Las esperanzas de cada uno volcadas a lo público, enredadas en debates electorales y en venenosos discursos partidistas, insertadas en el paternalismo, reducidas a temas sobre los que decide el último burócrata y el primer caudillo, es, quizá, la mayor transformación que ha sufrido el mundo en nuestros días. Y es la razón que explica el éxito de los populismos: la propaganda y el discurso permiten que la ilusión personal se endose al caudillo; hacen que los proyectos individuales se transfieran a la política, y que la responsabilidad de cada vida se convierta en asunto de coyuntura electoral. Entonces, la educación, el empleo, la salud, la enfermedad, el sol y la lluvia, la cosecha y la ganancia, serán temas del Estado. La propiedad y el porvenir serán asuntos del Gobierno, o de los diputados. Se fortalece así la dependencia y se afirma la obediencia y la novísima versión de la servidumbre. Entonces, la gente firma el cheque en blanco y enajena el porvenir.

¿Cuál es su fuente, de dónde nace? ¿Es una noción política? ¿Es patrimonio personalísimo del individuo?

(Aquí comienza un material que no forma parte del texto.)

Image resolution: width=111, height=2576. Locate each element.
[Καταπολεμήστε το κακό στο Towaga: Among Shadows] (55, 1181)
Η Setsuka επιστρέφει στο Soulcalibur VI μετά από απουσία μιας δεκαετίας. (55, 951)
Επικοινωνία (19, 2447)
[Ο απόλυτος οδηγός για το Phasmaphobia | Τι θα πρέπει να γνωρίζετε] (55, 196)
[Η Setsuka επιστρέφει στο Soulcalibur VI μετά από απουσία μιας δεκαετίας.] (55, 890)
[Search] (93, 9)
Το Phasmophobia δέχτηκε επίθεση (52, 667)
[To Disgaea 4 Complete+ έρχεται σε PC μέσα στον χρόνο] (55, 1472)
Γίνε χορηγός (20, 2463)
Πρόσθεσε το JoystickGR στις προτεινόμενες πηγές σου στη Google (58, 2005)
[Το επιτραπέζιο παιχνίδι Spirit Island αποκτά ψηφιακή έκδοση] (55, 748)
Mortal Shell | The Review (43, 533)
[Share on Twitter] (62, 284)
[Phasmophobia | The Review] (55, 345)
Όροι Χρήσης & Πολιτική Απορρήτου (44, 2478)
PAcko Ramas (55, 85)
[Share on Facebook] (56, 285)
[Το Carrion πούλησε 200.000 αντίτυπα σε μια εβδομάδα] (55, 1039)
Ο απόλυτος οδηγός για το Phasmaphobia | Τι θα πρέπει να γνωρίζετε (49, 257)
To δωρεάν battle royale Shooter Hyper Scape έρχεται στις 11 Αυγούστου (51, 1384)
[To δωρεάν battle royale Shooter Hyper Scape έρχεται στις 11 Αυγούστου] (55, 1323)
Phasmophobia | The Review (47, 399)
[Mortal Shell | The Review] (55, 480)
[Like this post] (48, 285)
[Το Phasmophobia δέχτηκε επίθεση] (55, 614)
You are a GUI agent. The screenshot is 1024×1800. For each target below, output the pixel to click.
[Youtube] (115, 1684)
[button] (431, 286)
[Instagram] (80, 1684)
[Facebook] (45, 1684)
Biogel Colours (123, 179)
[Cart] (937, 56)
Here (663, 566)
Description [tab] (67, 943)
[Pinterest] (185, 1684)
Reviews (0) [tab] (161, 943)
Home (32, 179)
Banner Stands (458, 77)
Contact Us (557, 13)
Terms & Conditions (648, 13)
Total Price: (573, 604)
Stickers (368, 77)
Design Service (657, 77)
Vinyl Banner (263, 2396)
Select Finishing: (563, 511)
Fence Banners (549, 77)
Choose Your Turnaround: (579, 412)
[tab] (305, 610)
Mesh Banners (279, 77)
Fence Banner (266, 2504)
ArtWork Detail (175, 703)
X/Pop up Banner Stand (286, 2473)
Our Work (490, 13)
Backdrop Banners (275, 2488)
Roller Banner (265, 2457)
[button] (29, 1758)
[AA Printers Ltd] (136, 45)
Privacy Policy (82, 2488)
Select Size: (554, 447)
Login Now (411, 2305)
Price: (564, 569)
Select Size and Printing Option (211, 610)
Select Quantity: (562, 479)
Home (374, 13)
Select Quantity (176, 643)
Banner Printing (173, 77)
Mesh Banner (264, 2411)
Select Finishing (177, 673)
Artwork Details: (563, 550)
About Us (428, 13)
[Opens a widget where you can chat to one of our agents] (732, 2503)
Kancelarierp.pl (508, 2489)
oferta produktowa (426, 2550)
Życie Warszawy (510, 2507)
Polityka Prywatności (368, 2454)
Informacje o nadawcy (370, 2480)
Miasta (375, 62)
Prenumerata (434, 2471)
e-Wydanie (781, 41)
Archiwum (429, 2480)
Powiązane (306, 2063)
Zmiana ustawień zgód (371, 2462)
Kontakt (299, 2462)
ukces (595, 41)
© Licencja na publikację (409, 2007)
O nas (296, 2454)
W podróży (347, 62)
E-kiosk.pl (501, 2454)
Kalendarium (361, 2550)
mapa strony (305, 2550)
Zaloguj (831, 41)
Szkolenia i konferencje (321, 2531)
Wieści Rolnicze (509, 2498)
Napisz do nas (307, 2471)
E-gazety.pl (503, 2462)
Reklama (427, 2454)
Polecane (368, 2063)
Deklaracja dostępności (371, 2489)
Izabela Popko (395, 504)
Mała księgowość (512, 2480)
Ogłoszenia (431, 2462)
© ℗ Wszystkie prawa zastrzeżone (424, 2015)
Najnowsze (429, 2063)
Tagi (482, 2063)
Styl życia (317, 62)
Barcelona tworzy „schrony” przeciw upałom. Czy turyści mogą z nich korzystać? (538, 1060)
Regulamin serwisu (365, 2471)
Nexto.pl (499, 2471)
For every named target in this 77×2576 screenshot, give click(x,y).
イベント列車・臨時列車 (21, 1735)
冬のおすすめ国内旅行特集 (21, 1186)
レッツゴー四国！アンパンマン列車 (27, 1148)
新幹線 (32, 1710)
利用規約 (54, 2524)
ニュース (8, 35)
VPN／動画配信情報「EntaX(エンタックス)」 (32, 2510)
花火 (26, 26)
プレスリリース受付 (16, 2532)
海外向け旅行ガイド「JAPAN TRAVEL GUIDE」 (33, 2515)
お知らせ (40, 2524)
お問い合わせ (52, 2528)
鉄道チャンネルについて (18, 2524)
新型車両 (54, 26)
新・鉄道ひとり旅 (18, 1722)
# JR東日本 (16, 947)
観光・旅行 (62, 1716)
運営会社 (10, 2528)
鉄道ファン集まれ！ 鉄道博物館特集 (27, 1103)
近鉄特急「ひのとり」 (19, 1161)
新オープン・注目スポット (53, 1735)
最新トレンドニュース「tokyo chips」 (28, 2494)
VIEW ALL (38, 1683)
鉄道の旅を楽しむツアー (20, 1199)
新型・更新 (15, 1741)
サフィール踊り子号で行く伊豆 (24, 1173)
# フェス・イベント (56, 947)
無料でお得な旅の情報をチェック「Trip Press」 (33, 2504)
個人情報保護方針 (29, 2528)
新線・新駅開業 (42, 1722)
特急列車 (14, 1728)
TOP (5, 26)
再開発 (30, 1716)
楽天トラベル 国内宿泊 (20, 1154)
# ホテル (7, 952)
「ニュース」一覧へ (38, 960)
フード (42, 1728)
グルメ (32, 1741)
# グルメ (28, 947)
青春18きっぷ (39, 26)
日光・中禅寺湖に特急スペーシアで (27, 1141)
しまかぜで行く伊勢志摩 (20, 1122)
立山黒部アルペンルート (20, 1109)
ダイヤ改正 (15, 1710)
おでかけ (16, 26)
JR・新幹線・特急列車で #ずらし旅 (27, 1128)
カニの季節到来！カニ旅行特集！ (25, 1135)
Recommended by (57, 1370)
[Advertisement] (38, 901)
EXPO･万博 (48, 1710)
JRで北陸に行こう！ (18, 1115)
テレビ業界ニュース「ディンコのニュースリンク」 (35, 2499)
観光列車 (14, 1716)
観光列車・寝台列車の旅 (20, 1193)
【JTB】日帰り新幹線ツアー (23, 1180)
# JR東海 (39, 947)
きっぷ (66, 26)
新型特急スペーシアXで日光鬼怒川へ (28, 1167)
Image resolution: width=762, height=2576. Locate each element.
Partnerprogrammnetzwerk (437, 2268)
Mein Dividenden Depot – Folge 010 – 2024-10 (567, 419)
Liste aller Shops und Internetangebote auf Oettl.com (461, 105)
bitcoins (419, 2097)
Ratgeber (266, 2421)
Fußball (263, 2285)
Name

Esa expropiación política de las ilusiones ha sido la tesis de los totalitarismos de todos los tiempos. Un ejemplo extremo de la apropiación de la privacidad de las ilusiones y de las esperanzas es el régimen de los Castro en Cuba. Allí, ningún proyecto personal puede disociarse del destino y de las consignas de sus líderes; ningún plan puede ignorar al Estado ni a la planificación; ningún viaje depende del puro capricho o posibilidades del viajante. No se mueve una hoja sin permiso: esa es la libertad que tantos “intelectuales” añoran. ¿Y que diremos de Venezuela y Nicaragua? Todos, sistemas de expropiación del derecho a soñar y del derecho a equivocarse. Y del derecho a ser persona con su dignidad, sus certezas y sus dudas, sus pasiones y sus creencias.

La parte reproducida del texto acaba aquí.